(Explore the material):
A - Summarize the passage on authors and publishing in two sentences.
B - Update the passage on authors and publishing by reproducing it between "Enter the Internet." and "no more gatekeepers.", inclusive, with "Rolodexes" replaced by "contact lists".

(Passage for review):
• • • • • • •


  2. Authors are two-a-penny. Good authors are five for a dime. The supply of authors far exceeds the demand for authors. Hence authors get low pay. Here’s a tale related to that.

    Once upon a time, publishers were the gatekeepers that separated the two kinds of authors and only printed the good authors. They were the printing press owners and business men who had the contacts and infrastructure to choose books to be printed, print them, and send them to shop owners. Good publishers were rare, and they got the lion’s share of profits.

    The distribution business spun off of publishing, as did a lot of printing. The publishers were left as the editors and gatekeepers, with good Rolodexes of printers and distributors. Everyone still made a nice profit, but there were more profit centers needing to make profits (author, publisher, printer, distributor).

    Big companies began to buy up smaller ones, until a handful of large publishers plus a myriad of tiny ones were left. Big companies want predictable, steady streams of _high_ profits. They have overhead structures to fund from economies of scale. Divisions that don’t manage that get reorganized, combined, broken up, closed, or sold.

    Enter the Internet. Rolodexes and a stable of editors were not enough. Gatekeeping wasn’t such a good business. Profit demands went up, prices couldn’t go up fast enough, and companies got squeezed for cost reductions. The stable of editors got smaller, and less editing was done.

    Now comes ebooks. Almost anyone could play. Suddenly, the fastest growing segment of the book world was not under the control of the people who thought they mattered. Panic!

    The future looks like:
    1) Even more books published, most of them ebooks, each year. Most of them bad; worse than today. The start-up costs and barriers to entry for publishing are going down. No one needs the big Rolodexes as much. It may suck to be a reader soon; no more gatekeepers.

• • • • • • •

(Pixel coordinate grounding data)
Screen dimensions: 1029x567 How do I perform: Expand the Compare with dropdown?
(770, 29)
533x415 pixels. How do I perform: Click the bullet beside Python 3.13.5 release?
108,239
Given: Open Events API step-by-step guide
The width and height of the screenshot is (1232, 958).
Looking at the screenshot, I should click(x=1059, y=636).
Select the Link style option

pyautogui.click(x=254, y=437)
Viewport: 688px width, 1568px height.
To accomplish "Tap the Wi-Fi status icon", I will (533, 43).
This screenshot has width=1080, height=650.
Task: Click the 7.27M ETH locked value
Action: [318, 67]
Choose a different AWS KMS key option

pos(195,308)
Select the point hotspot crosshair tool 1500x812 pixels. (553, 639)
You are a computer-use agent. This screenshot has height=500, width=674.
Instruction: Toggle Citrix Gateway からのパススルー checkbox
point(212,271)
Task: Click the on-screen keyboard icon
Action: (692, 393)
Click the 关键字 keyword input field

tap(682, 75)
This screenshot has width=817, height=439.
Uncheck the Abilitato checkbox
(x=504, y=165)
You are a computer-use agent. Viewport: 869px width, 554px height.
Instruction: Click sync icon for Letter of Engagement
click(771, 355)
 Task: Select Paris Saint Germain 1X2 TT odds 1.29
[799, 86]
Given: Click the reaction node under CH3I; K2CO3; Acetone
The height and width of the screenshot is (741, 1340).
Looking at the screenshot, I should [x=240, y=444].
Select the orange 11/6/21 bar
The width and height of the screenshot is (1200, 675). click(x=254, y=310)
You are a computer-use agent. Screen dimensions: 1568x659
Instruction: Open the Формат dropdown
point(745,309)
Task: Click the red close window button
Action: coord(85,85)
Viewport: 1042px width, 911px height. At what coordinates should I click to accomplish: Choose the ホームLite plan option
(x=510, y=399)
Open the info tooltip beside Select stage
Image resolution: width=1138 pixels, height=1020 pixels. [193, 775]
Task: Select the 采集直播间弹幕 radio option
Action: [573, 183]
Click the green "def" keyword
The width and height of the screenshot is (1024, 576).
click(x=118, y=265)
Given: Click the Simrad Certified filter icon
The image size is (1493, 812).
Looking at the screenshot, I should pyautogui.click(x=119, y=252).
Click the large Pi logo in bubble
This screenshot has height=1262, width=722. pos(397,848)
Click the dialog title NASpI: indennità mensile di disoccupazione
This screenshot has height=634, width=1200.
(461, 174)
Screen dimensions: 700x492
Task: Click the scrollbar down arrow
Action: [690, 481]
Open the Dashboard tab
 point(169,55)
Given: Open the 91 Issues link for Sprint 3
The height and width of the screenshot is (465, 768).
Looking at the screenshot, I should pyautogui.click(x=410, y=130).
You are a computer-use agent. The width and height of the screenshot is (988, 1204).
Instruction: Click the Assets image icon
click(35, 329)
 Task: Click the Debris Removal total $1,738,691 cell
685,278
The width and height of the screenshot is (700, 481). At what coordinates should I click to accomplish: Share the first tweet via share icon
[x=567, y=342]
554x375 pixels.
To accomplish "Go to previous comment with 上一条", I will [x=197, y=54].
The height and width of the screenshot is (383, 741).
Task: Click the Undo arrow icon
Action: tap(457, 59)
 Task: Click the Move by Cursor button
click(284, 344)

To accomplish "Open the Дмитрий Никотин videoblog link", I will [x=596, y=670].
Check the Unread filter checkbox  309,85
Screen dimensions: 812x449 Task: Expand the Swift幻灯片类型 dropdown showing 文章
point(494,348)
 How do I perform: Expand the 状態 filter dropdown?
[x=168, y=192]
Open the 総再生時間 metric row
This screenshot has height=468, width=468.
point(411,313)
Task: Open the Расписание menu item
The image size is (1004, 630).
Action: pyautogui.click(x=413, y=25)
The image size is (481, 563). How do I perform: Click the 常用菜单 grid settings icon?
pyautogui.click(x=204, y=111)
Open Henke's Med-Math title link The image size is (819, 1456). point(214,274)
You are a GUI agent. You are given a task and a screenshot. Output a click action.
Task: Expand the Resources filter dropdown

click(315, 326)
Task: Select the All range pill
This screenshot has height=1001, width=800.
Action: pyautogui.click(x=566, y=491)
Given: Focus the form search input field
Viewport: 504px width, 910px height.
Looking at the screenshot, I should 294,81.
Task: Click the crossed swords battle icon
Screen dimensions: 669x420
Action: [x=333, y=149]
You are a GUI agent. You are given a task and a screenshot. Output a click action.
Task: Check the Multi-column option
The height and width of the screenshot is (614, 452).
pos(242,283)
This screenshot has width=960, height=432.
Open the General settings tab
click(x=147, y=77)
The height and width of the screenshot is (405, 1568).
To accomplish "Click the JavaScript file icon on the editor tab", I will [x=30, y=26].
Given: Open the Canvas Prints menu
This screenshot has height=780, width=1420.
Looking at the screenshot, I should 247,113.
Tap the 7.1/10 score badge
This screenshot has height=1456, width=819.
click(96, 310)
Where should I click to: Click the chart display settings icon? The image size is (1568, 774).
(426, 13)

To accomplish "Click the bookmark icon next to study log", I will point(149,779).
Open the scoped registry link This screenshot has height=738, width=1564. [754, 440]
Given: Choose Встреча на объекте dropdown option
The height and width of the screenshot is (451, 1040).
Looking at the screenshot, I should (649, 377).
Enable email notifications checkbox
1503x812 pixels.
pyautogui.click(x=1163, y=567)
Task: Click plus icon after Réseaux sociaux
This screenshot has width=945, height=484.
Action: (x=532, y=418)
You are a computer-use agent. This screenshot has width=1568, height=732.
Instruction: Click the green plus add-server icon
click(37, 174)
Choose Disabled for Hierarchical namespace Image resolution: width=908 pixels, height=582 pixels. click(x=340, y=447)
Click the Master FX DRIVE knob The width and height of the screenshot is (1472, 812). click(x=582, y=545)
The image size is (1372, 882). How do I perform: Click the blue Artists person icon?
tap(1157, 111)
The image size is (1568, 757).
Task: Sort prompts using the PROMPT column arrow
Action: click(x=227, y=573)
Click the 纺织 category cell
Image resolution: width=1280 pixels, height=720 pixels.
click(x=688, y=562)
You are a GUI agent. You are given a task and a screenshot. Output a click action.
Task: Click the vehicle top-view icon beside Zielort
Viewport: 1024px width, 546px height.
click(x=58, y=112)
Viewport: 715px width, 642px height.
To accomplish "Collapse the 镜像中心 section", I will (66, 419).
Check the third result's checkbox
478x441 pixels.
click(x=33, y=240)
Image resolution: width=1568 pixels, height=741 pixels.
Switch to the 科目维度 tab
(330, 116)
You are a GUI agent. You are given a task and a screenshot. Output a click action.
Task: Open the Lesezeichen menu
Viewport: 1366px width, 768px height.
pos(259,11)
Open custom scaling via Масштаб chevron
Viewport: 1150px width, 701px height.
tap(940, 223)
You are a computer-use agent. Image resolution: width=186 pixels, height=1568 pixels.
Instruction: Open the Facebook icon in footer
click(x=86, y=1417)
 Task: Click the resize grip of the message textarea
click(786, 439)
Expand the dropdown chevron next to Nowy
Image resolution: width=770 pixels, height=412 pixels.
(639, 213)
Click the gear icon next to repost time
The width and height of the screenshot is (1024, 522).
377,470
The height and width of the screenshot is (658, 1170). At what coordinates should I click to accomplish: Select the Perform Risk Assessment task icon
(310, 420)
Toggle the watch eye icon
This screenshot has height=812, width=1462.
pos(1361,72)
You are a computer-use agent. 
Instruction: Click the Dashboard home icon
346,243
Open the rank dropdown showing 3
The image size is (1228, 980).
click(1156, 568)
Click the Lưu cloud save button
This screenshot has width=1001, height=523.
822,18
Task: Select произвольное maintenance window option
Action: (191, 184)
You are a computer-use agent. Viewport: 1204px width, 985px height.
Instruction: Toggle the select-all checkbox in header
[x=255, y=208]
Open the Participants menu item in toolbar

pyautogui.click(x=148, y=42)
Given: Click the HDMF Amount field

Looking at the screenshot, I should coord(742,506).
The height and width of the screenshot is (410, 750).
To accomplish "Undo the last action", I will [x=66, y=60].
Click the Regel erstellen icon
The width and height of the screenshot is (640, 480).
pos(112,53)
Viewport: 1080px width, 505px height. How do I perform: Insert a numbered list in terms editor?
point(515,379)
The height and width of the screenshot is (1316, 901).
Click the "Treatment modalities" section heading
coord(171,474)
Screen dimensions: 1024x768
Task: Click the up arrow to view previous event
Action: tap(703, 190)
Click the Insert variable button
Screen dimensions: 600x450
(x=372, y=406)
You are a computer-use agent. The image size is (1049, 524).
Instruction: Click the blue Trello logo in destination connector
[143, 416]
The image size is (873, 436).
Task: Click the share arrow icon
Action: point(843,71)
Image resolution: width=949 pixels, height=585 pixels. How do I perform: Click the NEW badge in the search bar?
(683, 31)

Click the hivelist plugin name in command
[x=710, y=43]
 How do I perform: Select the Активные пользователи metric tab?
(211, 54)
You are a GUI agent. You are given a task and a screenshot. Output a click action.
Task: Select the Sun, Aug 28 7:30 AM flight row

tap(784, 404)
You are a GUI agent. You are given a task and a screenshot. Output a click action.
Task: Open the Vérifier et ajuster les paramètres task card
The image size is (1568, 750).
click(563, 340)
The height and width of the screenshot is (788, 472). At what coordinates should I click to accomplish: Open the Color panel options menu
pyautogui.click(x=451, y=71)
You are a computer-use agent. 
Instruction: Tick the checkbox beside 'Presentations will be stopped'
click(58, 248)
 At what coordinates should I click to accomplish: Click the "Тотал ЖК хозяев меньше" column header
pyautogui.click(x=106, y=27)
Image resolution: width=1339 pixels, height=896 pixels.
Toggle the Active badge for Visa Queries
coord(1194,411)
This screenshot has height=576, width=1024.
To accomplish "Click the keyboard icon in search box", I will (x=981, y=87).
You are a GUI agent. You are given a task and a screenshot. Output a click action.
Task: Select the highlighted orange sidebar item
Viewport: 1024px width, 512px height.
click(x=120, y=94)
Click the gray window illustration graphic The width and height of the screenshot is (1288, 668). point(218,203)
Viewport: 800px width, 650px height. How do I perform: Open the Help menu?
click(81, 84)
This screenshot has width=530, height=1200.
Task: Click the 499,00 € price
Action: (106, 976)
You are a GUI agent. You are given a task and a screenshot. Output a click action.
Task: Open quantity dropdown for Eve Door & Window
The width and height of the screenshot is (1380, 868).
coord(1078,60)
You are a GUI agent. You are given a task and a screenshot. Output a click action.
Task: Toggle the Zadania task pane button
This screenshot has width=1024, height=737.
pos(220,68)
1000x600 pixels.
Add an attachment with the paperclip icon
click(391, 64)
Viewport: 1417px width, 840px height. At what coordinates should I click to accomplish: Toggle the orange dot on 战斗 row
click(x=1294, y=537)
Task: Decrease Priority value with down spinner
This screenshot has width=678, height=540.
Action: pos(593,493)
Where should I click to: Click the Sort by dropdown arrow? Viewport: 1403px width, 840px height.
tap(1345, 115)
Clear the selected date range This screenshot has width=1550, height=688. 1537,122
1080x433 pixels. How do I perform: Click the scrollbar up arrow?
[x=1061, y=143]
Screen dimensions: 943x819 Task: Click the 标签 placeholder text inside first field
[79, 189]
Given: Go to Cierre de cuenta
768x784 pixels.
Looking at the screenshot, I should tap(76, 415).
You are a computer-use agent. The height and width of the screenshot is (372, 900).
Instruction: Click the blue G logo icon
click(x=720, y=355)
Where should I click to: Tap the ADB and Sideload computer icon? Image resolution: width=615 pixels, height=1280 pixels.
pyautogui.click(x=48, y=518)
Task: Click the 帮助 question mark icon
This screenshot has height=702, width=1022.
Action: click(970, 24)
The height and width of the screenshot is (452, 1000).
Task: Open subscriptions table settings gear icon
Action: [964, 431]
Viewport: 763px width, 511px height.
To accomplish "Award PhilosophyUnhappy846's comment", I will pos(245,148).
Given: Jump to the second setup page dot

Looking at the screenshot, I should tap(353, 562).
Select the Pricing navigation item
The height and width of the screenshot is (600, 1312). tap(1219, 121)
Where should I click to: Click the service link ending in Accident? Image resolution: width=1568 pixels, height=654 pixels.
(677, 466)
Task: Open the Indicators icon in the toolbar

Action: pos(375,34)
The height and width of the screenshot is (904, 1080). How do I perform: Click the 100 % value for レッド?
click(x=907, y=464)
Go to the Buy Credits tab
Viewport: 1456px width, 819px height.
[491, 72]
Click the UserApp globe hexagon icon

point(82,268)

• • • • • • •

(Task solutions):
A - Authors far outnumber the demand for them and so get low pay, while publishers began as gatekeepers who printed only good authors and took the lion's share of profits. Spin-offs, consolidation, the Internet, and finally ebooks eroded that role, and the future is expected to bring even more books, mostly bad ones, with no more gatekeepers.

B -
Enter the Internet. contact lists and a stable of editors were not enough. Gatekeeping wasn’t such a good business. Profit demands went up, prices couldn’t go up fast enough, and companies got squeezed for cost reductions. The stable of editors got smaller, and less editing was done.

    Now comes ebooks. Almost anyone could play. Suddenly, the fastest growing segment of the book world was not under the control of the people who thought they mattered. Panic!

    The future looks like:
    1) Even more books published, most of them ebooks, each year. Most of them bad; worse than today. The start-up costs and barriers to entry for publishing are going down. No one needs the big contact lists as much. It may suck to be a reader soon; no more gatekeepers.